Unlike logging, much of the mining activity is illegal and small scale, done by people, including Amerindians, who lack other prospects and cannot or will not manage tailings (toxic materials left over from mining) or carry out restoration after extraction. Even legally-sanctioned mining can be problematic. The Amerindian People’s Association alleges that in many cases mining rights have been issued to third parties on Amerindian lands without Indigenous peoples’ informed consent.
Mining activity increased radically in the country when gold prices soared after the 2008 global recession. In 2012, when mining was at its peak, the country lost 14,655 hectares of forest cover. The numbers have dropped since, but unauthorized as well as legally sanctioned mining continues to impact Guyana’s forests. (Under Guyana’s agreement with Norway, some forest loss is permissible. redd+ payments are reduced only if deforestation levels rise above an agreed upon threshold.)

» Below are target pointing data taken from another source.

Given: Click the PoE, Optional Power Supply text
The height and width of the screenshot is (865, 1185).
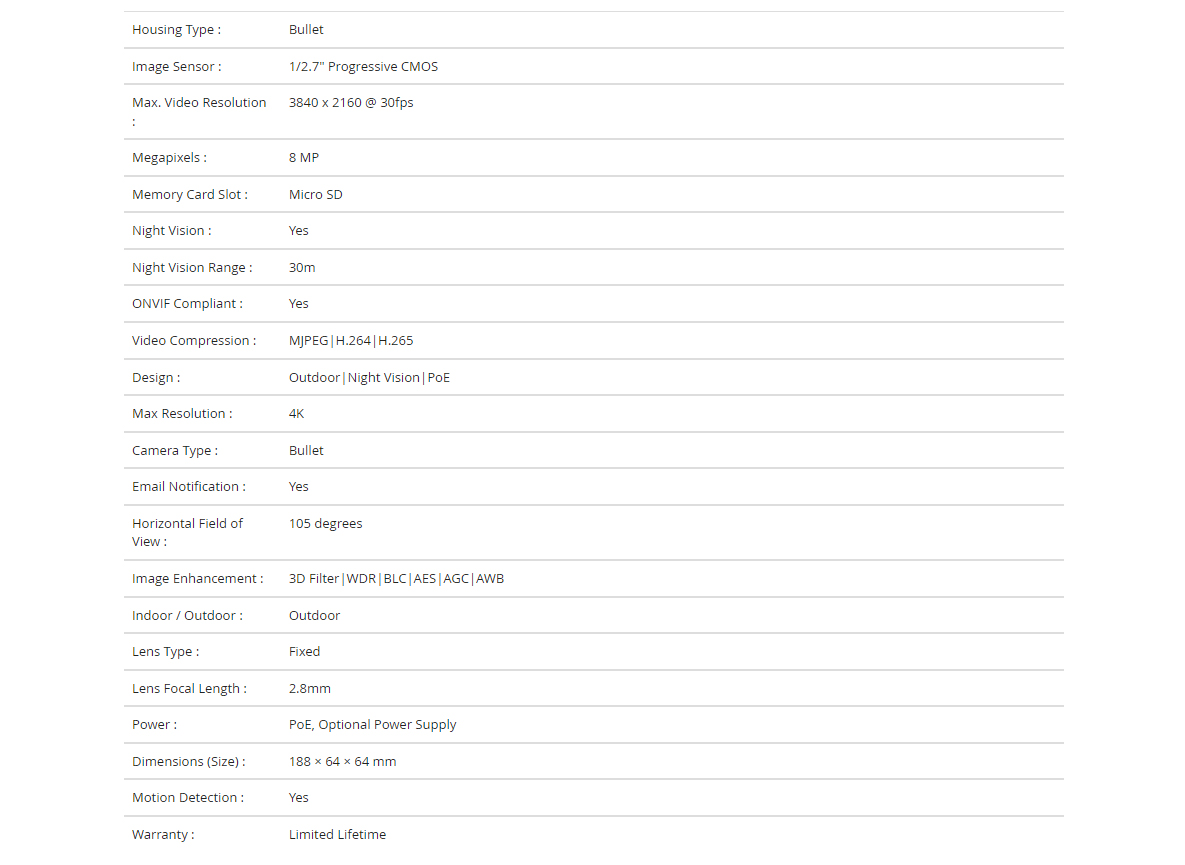Looking at the screenshot, I should coord(372,725).
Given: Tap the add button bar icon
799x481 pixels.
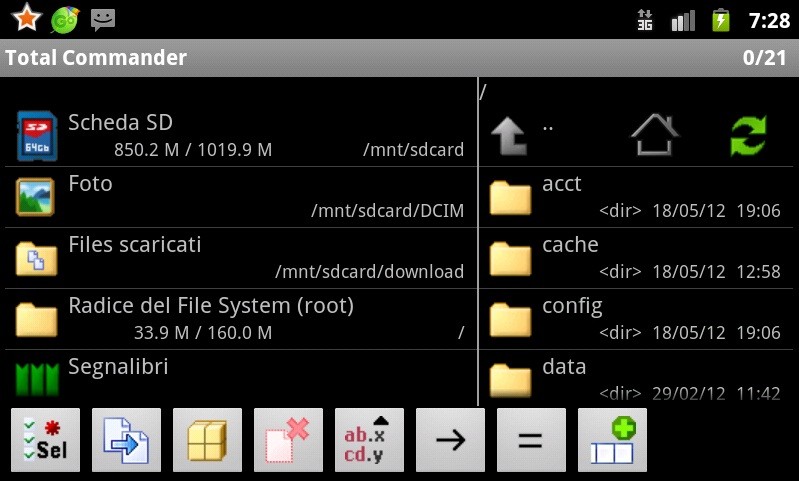Looking at the screenshot, I should pos(612,440).
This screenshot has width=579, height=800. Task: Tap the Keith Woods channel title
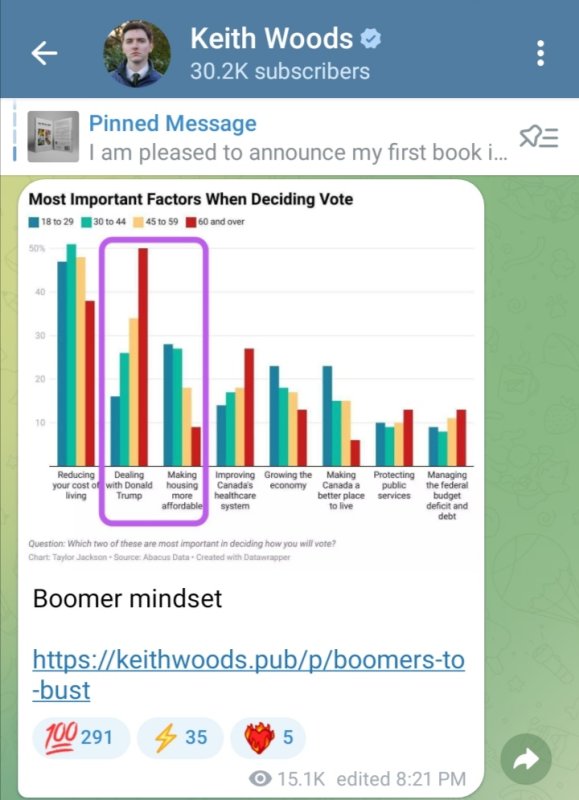[271, 38]
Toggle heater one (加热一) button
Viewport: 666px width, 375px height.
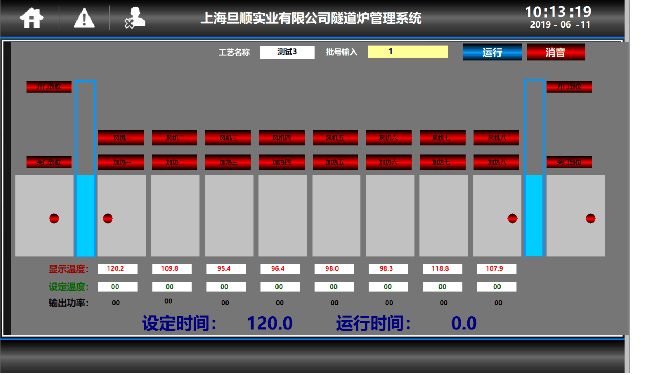121,162
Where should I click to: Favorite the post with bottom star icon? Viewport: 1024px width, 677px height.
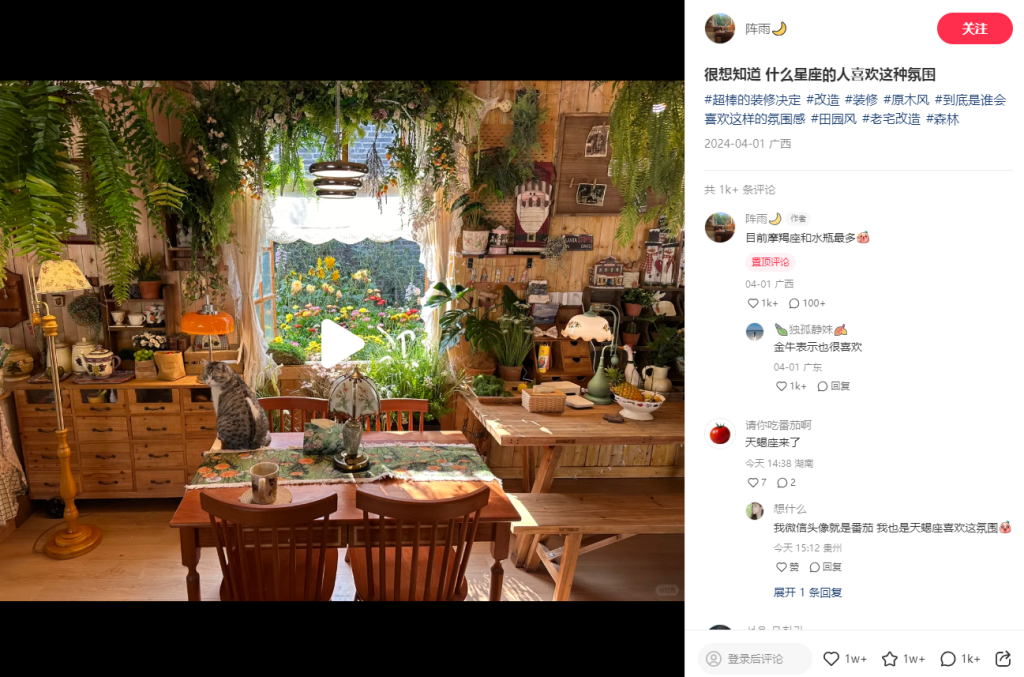[889, 659]
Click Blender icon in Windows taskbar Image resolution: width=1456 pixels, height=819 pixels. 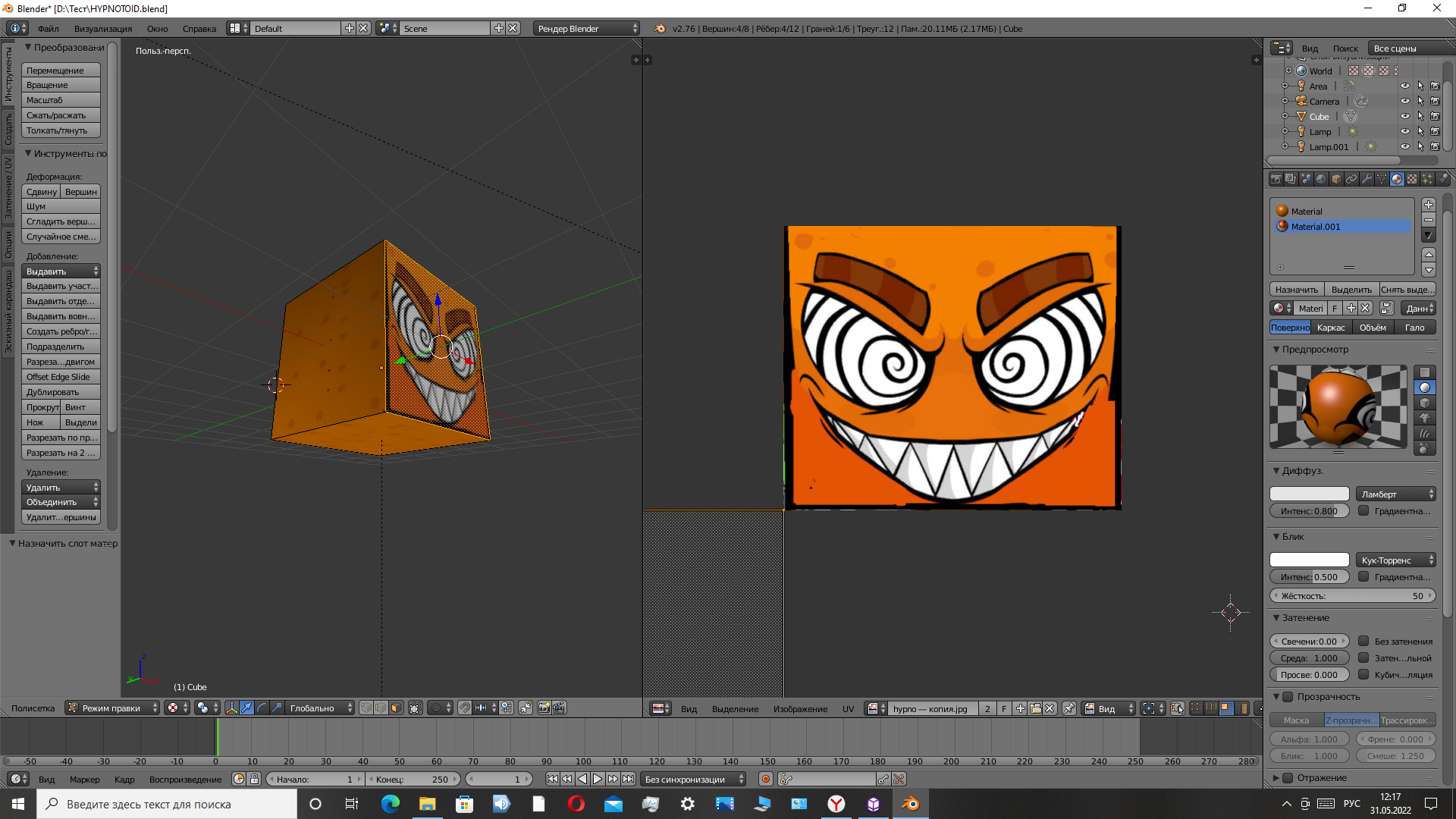click(910, 804)
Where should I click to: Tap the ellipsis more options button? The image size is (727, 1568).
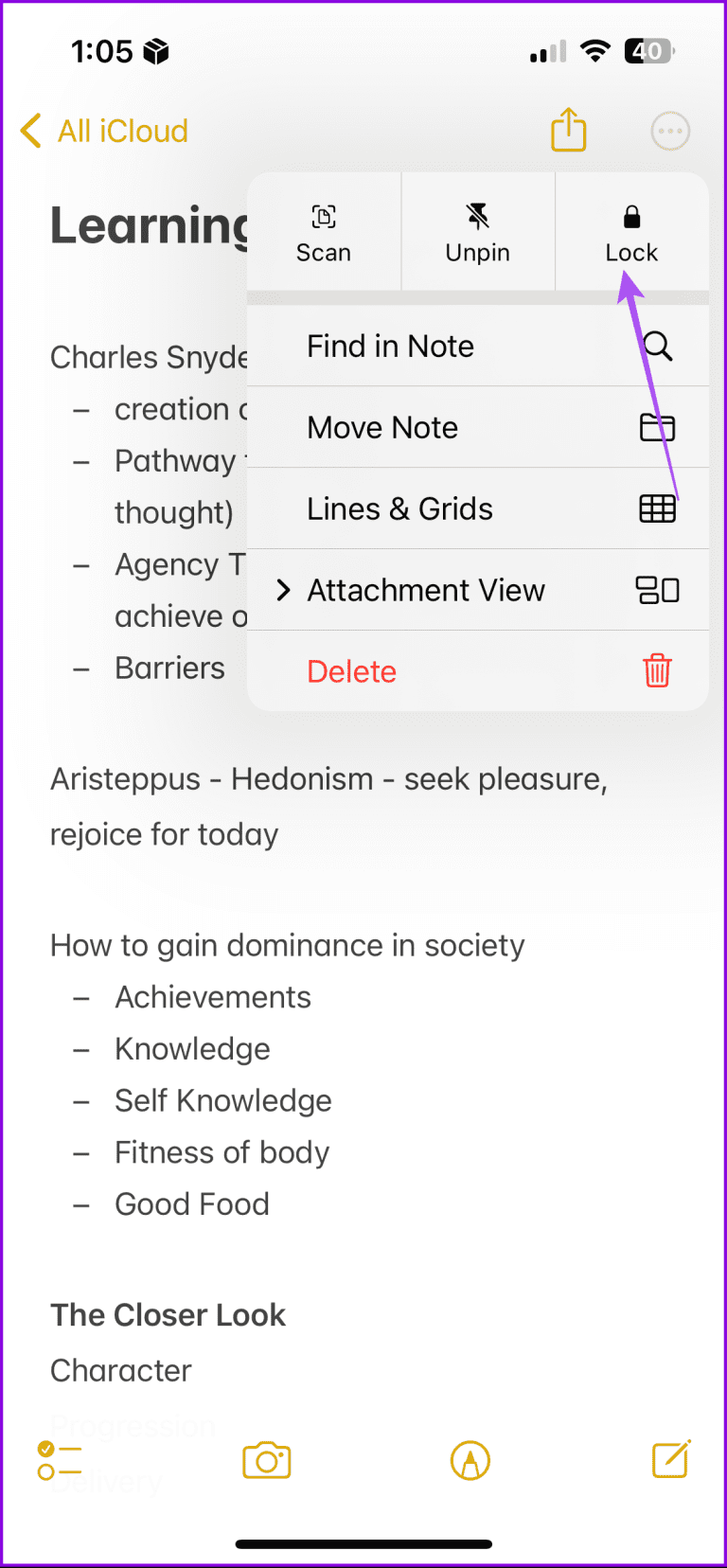tap(670, 131)
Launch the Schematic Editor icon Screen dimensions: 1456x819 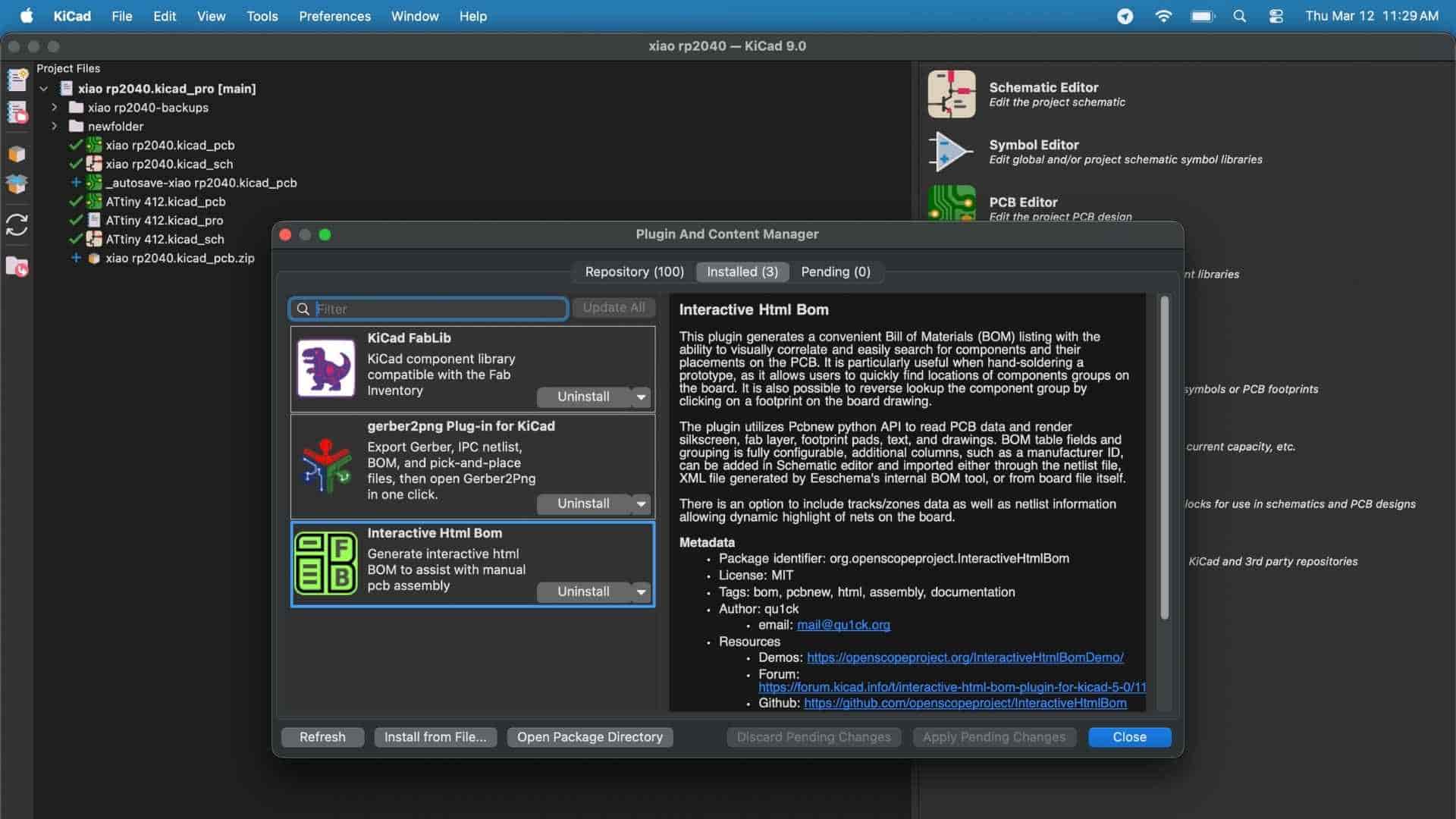(x=951, y=94)
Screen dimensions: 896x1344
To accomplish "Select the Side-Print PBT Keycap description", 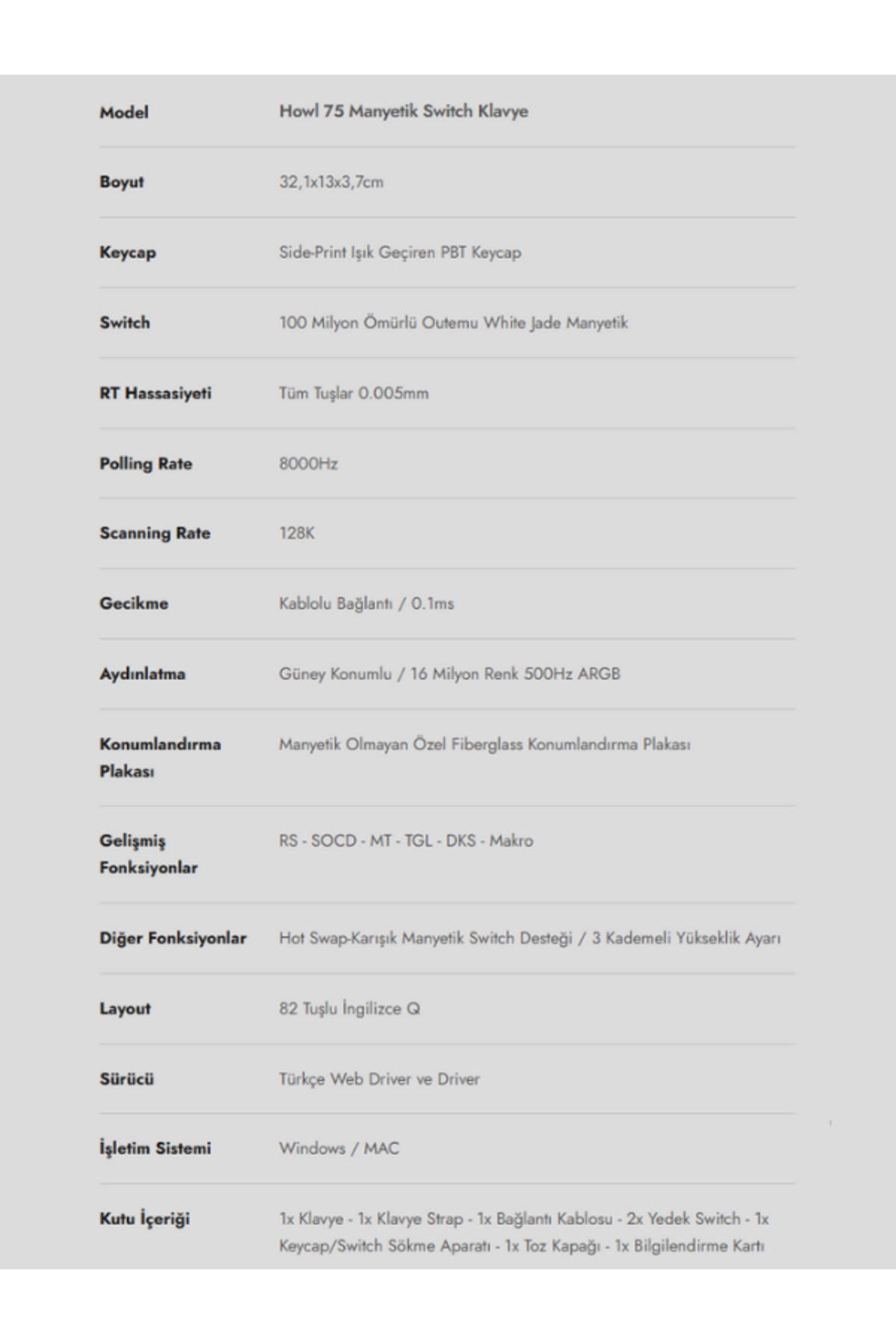I will click(x=399, y=252).
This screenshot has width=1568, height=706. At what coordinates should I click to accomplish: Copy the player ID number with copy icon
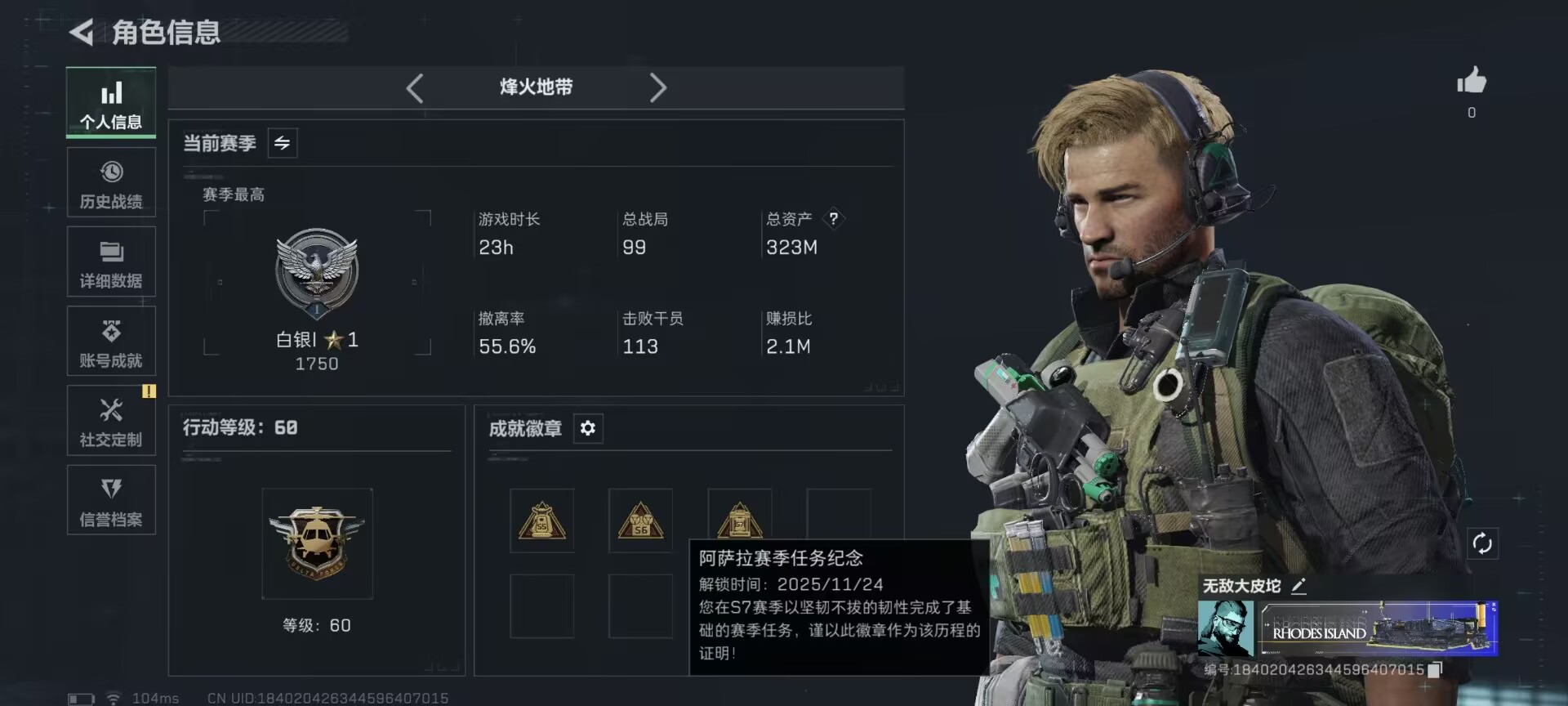[1435, 670]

In an effort to improve mining standards, Conservation International is working with Guyana’s gold and diamond miners’ associations to outline strategies for “sustainable” gold mining. Despite reservations about a conservation nonprofit working with the very industries that destroy or disturb habitat, given that gold mining is a big employer in Guyana, some say it makes sense to play on organized miners’ interests in order to bring illegal mining under their umbrella.
“It’s an innovative partnership, one could say,” remarks Ragnhildstveit, who is hopeful that the effort will be able to address the “underlying economic factors” behind illegal mining. Bernard of the Transparency Institute calls these steps positive, but points out that Guyana has “fairly good environmental regulations in relation to the mining sector.” The problem, he says, is enforcement. The Guyana Geology and Mines Commission is so understaffed that it can’t effectively monitor mining activity.
Despite all these challenges, Guyana and Norway seem committed to continuing with their ambitious redd+ partnership. Stakeholders on both sides agree that while progress has been slow and bumpy, it is moving forward.
For some, a key marker of progress is statistical – as of 2015, the last year for which data has been collected and independently verified, the country’s deforestation rate had dropped below its peak of 0.079 during the 2012 mining boom to 0.065 percent. For others, the evidence is more experiential – tied to the fact that, in the dense jungles of this small nation, howler monkeys still whoop during predawn hours, hundreds of parrots fly in to “Parrot Island” in the Essequibo River to roost at dusk, brilliant turquoise Morpho butterflies waft in the dark, steamy understory throughout the day, and people continue to live and thrive among the trees.
Erica Gies writes about science and the environment from Victoria, British Columbia, and San Francisco.
A version of this article appeared in the online journal Re.think.